> **Arbeitsauftrag 1**: Welche weggeworfenen Gegenstände lassen sich laut der Filmkritik in den Figuren erkennen? Nenne zu jedem den Körperteil, den er bildet.
> **Arbeitsauftrag 2**: Gib den Abschnitt der Filmkritik von „Als Fan von“ bis „etwas abgewinnen können.“ wortgetreu wieder.

> **Lesetext**:
⟨
(OT: „The Legend of the Sky Kingdom“, Regie: Roger Hawkins, Simbabwe, 2003)
Endlich rauskommen, ein eigenes Leben führen, weg von dem fürchterlichen Waisenhaus, in dem sie leben müssen, weg von der schäbigen Untergrundstadt – das wollten die drei Kinder. Sie haben sogar schon ein Ziel vor Augen, wo sie hinkönnten: das sagenumwobene Königreich im Himmel, das von einem weisen und gütigen König regiert wird. Einfach ist das jedoch nicht. Der Weg ist weit und beschwerlich. Und dann wäre da noch der böse Herrscher, dessen Schergen die drei Kinder verfolgen. Glücklicherweise bekommen sie aber Hilfe: Sie werden bald auf dem Weg von zwei außergewöhnlichen Männern begleitet sowie einem Fernseher, der ihnen den Weg weist.
Als Fan von Stop-Motion-Filmen ist man ja so einiges gewohnt, von schön bis schrecklich, von knuddelig bis grotesk. Aber selbst wer viele Werke mit dieser altehrwürdigen Animationstechnik gesehen hat, wird kaum vorbereitet sein, welche Anblicke sich einem bei The Legend of the Sky Kingdom bieten. Das hat einen einfachen Grund. Einen geradezu profanen sogar. Regisseur Roger Hawkins hatte kein Geld. Das ist beim Filmemachen meistens unpraktisch, da auf diese Weise Visionen nicht wie gewünscht umgesetzt werden können. Hier stellen sich diese Limitierungen aber als Segen heraus, zumindest für all die, die eigenartigen Filmen etwas abgewinnen können.
Aus Müll geschaffen, aber alles andere als Müll
Denn eigenartig ist die Produktion aus Simbabwe. Sehr sogar. Junkmation nannte Hawkins seine Methode, aus weggeworfenen Gegenständen bewegte Figuren zu machen. So wie Claymation, nur dass eben statt Knetmasse Müll zum Einsatz kommt. An vielen Stellen ist dann auch nur schwer zu erkennen, worauf wir hier eigentlich schauen. Die Schnauze einer Hundefigur besteht aus einer Wäscheklammer. Eines der drei Waisenkinder hat einen Quirl als Hand. Einmal meint man auch, eine Murmel als Auge wiedererkennen zu können. Der Rest ist eine willkürliche Ansammlung von Resten und Stücken, die keinen erkennbaren Sinn mehr in diesem Leben hatten.
⟩
> **Verfügbare Daten**:
⟨
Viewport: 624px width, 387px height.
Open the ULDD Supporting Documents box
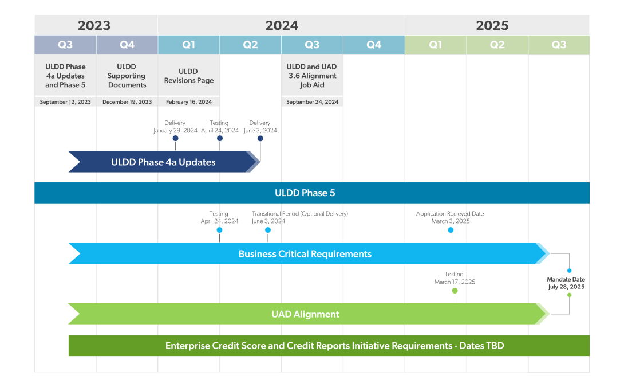pos(127,76)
⟩
> **Lösung 1**:
- Wäscheklammer: Schnauze einer Hundefigur
- Quirl: Hand eines der drei Waisenkinder
- Murmel: Auge

> **Lösung 2**:
Als Fan von Stop-Motion-Filmen ist man ja so einiges gewohnt, von schön bis schrecklich, von knuddelig bis grotesk. Aber selbst wer viele Werke mit dieser altehrwürdigen Animationstechnik gesehen hat, wird kaum vorbereitet sein, welche Anblicke sich einem bei The Legend of the Sky Kingdom bieten. Das hat einen einfachen Grund. Einen geradezu profanen sogar. Regisseur Roger Hawkins hatte kein Geld. Das ist beim Filmemachen meistens unpraktisch, da auf diese Weise Visionen nicht wie gewünscht umgesetzt werden können. Hier stellen sich diese Limitierungen aber als Segen heraus, zumindest für all die, die eigenartigen Filmen etwas abgewinnen können.